Re: [patch 5/5] clocksource: Rewrite watchdog code completely
From: Thomas Gleixner
Date: Sun Mar 08 2026 - 06:05:44 EST
On Wed, Feb 25 2026 at 19:13, Jiri Wiesner wrote:
> On Sat, Jan 24, 2026 at 12:18:01AM +0100, Thomas Gleixner wrote:
>> To address this and bring back sanity to the watchdog, rewrite the code
>> completely with a different approach:
>>
>> 1) Restrict the validation against a reference clocksource to the boot
>> CPU, which is usually the CPU/Socket closest to the legacy block which
>> contains the reference source (HPET/ACPI-PM timer).
>
> The UEFI picks the boot CPU so the kernel does not have control over
> that. On the other hand, I think the CPU that is connected to the
> southbridge chip (by DMI or PCIe) will be selected in the majority of
> UEFI implementations.
Picking a remote node CPU would be insane, but yes BIOSes are insane by
definition.
> There is one issue: What if the reference clocksource itself
> experiences time skew? I have seen a case like this with the sgi_rtc
> clocksource. I created a debugging kernel with the HPET as a second
> watchdog (not affecting the decisions by the watchdog) and got this
> result:
>> clocksource: timekeeping watchdog on CPU118: Marking clocksource 'tsc' as unstable because the skew is too large:
>> clocksource: 'sgi_rtc' wd_nsec: 511302794 wd_now: 1cb50e4c4b wd_last: 1ca7097111 mask: ffffffffffffff
>> clocksource: 'hpet' wd2_nsec: 512005960 wd2_now: 65892719 wd2_last: 64c5d684 mask: ffffffff
>> clocksource: 'tsc' cs_nsec: 512006458 cs_now: 86b5982cb1 cs_last: 867581bbab mask: ffffffffffffffff
>> clocksource: 'tsc' skewed 703664 ns (0 ms) over watchdog 'sgi_rtc' interval of 511302794 ns (511 ms)

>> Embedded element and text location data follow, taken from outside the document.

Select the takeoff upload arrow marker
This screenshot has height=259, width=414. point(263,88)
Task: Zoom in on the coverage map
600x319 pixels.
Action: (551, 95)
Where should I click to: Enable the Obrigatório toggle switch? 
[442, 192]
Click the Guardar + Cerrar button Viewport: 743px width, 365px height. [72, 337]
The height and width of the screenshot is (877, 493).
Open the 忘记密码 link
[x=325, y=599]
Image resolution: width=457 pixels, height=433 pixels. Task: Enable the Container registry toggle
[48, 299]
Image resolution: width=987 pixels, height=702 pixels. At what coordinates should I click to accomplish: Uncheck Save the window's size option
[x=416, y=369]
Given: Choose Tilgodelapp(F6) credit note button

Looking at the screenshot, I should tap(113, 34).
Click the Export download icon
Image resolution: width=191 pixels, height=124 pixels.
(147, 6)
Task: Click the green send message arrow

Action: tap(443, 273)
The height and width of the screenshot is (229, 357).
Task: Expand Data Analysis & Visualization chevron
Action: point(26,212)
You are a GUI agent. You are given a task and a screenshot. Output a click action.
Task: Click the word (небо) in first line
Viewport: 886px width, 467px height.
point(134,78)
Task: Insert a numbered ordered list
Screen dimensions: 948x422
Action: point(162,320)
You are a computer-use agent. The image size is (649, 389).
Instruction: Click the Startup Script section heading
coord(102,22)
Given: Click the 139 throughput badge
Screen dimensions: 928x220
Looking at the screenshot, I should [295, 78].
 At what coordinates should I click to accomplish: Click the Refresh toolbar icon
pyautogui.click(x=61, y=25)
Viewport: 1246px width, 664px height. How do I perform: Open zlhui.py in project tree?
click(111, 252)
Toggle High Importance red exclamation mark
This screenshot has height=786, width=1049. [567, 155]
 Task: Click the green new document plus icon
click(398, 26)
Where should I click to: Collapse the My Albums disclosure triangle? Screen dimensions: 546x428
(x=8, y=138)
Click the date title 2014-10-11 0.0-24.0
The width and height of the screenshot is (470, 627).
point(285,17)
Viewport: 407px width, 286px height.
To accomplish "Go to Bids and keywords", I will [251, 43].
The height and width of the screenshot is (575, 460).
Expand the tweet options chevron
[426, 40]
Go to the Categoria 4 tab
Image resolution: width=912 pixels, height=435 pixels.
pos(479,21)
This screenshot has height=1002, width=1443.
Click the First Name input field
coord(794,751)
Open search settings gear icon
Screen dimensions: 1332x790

>> clocksource: 'tsc' is current clocksource.
>> tsc: Marking TSC unstable due to clocksource watchdog
>> clocksource: Checking clocksource tsc synchronization from CPU 610 to CPUs 0-609,611-767.
>> clocksource: Switched to clocksource sgi_rtc
>
> The intervals measured by the TSC and the HPET match very well; the
> sgi_rtc is off. Even the new implementation of the clocksource
> watchdog would be susceptible to the reference clocksource
> experiencing time skew. I think the clocksource watchdog needs to make
> the assumption that the reference clocksource is right, and the onus
> should be on hardware developers to make sure the reference
> clocksource is accurate. In reality, one has to resort to disabling
> the reference clocksource experiencing time skew or, at least,
> decreasing the rating of that clocksource.
Yes, we have to make the assumption that the watchdog clocksource is
actually stable and accurate. If the sgi_rtc is un-reliable, then it
should be rated down. AFAICT it is per blade and I have no idea how
synchronized it is accross blades.
>> +static bool watchdog_check_freq(struct clocksource *cs, bool reset_pending)
>> +{
>> + /*
>> + * Calculate and validate the skew against the allowed PPM
>> + * value of the maximum delta plus the watchdog readout
>> + * time.
>> + */
>> + if (abs(wd_delta - cs_delta) < (max_delta >> ppm_shift) + wd_seq)
>> + return true;
>
> Making the threshold proportional to the length of the interval
> resolves the issue with the (previously) fixed threshold and the
> interval being stretched on account of the timer running later than
> when it was meant to expire.
Indeed.
>> +static void watchdog_check_result(struct clocksource *cs)
>> {
>> - struct clocksource *cs;
>> + switch (watchdog_data.result) {
>> + case WD_SUCCESS:
>> + clocksource_tick_stable(cs);
>> + clocksource_enable_highres(cs);
>> + return;
>>
>> - list_for_each_entry(cs, &watchdog_list, wd_list)
>> + case WD_FREQ_TIMEOUT:
>> + watchdog_print_freq_timeout(cs);
>> + /* Try again later and invalidate the reference timestamps. */
>> cs->flags &= ~CLOCK_SOURCE_WATCHDOG;
>> -}
>> + return;
> I like that the new clocksource watchdog is far less punishing. A
> clocksource may be marked unstable only when the readout latency is
> below 50 us (and there is time skew or unsynchronized CPU
> sockets). There is no need for skipping watchdog checks to mitigate
> the clocksource being marked unstable on account of quite possibly
> unrelated readout latency, SMIs or vCPU preemption.
That was the design goal of that rewrite. Glad you like it.
Thanks,
tglx